Thomas Schmidt

Geisterspiel oder (halb)volle Hütte?

Schmidtis ZEITLUPE

Dresden. Die WochenKurier-Kolumne von Thomas Schmidt

Der Countdown läuft: Keine zwei Wochen mehr bis zum Zweitliga-Start! Eine große Frage steht noch immer: Wird es ein Start vor wenigstens halbvollen Tribünen?

Die DFL hat von »mindestens 25.000 Fans« gesprochen, die in 1. und 2. Bundesliga bei einem Spiel dabei sein dürfen. Doch das letzte - und entscheidende - Wort haben Behörden, wie das  Gesundheitsamt eine ist. Das in Dresden richtet sich derzeit nach der aktuellen Corona-Schutzverordnung Sachsens. In der wird ein Hygienekonzept gefordert, in dem die Veranstalter plausibel erklären müssen, wie sie mit den Regeln umgehen und diese einhalten. So durften beim Heimspiel der Dresden Monarchs gut 1.500 Fans im Heinz-Steyer-Stadion dabei sein. Die Galopper begrüßten 2.700 zu ihrem Renntag.
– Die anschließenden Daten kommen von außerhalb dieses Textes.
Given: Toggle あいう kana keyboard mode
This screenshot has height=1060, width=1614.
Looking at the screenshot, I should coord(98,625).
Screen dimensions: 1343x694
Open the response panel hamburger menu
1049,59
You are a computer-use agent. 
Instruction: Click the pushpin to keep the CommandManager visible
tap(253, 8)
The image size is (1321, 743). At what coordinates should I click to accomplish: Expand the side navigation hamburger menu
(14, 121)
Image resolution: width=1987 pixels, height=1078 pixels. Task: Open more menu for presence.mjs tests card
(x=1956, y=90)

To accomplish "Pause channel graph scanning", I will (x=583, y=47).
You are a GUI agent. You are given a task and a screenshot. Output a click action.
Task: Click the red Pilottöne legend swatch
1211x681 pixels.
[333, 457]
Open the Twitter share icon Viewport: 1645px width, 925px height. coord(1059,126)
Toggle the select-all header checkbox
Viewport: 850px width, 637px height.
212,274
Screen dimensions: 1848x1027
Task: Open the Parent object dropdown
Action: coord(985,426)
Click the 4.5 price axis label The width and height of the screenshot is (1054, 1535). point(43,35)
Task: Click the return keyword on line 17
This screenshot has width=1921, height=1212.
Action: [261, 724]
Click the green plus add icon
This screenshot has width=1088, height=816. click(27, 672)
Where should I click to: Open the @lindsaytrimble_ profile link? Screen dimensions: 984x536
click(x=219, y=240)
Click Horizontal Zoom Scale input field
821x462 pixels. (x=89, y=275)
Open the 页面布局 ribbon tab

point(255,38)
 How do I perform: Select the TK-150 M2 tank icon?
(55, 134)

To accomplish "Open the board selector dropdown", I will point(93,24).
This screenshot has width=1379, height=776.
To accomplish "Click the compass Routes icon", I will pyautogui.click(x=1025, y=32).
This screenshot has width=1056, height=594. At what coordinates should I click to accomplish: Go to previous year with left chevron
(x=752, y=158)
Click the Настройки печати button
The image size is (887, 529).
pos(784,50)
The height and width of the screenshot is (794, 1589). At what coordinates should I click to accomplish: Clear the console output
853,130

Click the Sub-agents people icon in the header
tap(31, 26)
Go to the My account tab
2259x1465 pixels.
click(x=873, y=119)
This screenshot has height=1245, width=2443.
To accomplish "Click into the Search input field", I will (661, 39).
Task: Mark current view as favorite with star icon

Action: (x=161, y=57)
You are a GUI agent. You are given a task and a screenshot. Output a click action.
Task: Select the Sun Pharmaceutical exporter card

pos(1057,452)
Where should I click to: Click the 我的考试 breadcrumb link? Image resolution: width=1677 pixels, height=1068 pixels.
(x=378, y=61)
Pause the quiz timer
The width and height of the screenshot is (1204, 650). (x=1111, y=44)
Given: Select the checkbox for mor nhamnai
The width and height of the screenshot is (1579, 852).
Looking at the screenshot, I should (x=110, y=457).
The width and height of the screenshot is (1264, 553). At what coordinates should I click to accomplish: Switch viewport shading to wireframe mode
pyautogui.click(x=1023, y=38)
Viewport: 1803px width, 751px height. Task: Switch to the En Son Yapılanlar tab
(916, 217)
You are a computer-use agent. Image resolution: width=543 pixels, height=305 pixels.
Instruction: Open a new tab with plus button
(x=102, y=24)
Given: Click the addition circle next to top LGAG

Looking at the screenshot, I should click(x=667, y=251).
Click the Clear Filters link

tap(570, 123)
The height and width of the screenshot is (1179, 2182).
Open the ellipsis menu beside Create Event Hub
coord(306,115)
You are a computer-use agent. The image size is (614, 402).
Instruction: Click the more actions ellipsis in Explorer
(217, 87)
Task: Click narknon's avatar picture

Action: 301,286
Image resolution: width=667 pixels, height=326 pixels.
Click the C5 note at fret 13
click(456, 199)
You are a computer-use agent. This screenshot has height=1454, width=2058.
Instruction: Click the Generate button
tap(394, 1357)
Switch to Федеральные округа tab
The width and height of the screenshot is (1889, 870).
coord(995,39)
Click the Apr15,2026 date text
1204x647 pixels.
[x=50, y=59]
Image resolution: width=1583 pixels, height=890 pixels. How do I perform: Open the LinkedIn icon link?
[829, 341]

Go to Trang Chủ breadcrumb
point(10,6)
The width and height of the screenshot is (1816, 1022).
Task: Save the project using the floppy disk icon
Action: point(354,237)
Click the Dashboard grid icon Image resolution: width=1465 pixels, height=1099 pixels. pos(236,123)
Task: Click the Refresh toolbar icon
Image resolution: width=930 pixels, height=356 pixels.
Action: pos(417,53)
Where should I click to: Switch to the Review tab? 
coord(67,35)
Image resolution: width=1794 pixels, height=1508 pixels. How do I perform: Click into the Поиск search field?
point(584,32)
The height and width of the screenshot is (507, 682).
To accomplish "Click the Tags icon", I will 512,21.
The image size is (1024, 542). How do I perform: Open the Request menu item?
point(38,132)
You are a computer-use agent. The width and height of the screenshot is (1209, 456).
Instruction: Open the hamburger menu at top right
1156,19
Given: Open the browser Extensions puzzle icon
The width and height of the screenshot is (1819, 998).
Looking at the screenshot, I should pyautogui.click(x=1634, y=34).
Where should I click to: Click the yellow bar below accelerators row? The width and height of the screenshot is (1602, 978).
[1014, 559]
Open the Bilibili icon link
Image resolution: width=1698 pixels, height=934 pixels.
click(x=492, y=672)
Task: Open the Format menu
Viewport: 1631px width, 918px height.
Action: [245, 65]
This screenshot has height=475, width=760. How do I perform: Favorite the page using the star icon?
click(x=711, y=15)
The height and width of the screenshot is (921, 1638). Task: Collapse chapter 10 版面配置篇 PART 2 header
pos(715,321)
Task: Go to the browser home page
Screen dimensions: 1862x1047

Die Schwarz-Gelben arbeiten noch an ihrer Lösung, wie viele gegen Ingolstadt ins Rudolf-Harbig-Stadion dürfen. Eine Woche danach gucken die Dynamo-Fans in die Röhre. In Hamburg haben die Politiker nämlich Nägel mit Köpfen gemacht: 30 Prozent der Plätze dürfen besetzt werden. Das sind am 1. August bei HSV gegen Dynamo 17.100. Laut der Zehn-Prozent-Auswärtsregel stünden den Dresdnern 1.710 Tickets zu.

Der Hammer ist aber: Nur Personen, die ihren festen Erstwohnsitz in Hamburg haben, sind zutrittsberechtigt. Damit sind nicht nur die Schwarz-Gelben außen vor, auch HSV-Fans, die in einem Hamburger Nachbardorf wohnen, fallen durchs Raster. Der HSV hat Einspruch eingelegt. Wird der Senats-Beschluss gekippt, profitieren auch die Dynamo-Anhänger.